Après l’effondrement de deux immeubles rue d’Aubagne, la question longtemps mise sous le tapis de l’insalubrité des logements refait surface. Mais comment la situation a-t-elle-pu atteindre un tel niveau de pourrissement dans le centre-ville ? 

Après avoir pleuré leurs morts, les Marseillais cherchent désormais des responsables. Le 16 novembre dernier, 8000 personnes battaient le pavé lors d’une « Marche de la colère » organisée par différentes associations marseillaise. Un mot d’ordre parmi les manifestants : montrer aux autorités municipales que le statuquo ne pouvait plus durer dans la cité phocéenne. Après l’effondrement de deux immeubles dans le quartier de Noailles, causant la mort de 8 personnes, la mairie de Marseille semble avoir pris la mesure de la contestation. Elle a déjà évacué plus de 200 logements, et plus de 1000 personnes ont été relogées.

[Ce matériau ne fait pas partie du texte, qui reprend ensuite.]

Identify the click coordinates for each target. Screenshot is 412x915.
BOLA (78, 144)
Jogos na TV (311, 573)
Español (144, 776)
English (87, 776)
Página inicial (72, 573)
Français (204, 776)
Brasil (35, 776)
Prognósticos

Mais nombreux sont les acteurs de la vie locale marseillaise à penser que les services municipaux ne vont pas assez loin, et ne font pas tout pour enrayer le phénomène. Ainsi, la semaine suivant le drame, le quotidien La Marseillaise a lancé « Balance ton taudis ». Une opération permettant aux habitants de la ville de localiser sur une carte les bâtiments insalubres encore loués. Résultat, les témoignages affluent, et pointent le plus souvent des bâtiments situés dans les quartiers les plus pauvres, à Noailles ou au milieu de la Belle de mai par exemple. Ces immeubles insalubres sont pour la plupart la propriété de bailleurs privés, qui profitent du peu de contrôle organisé par la mairie pour reporter les travaux indispensables. De plus, les populations vivant dans ces taudis sont souvent très pauvres, ce qui les rend captifs de leurs logements. Ils ne peuvent pas fournir les papiers nécessaires pour louer d’autres biens.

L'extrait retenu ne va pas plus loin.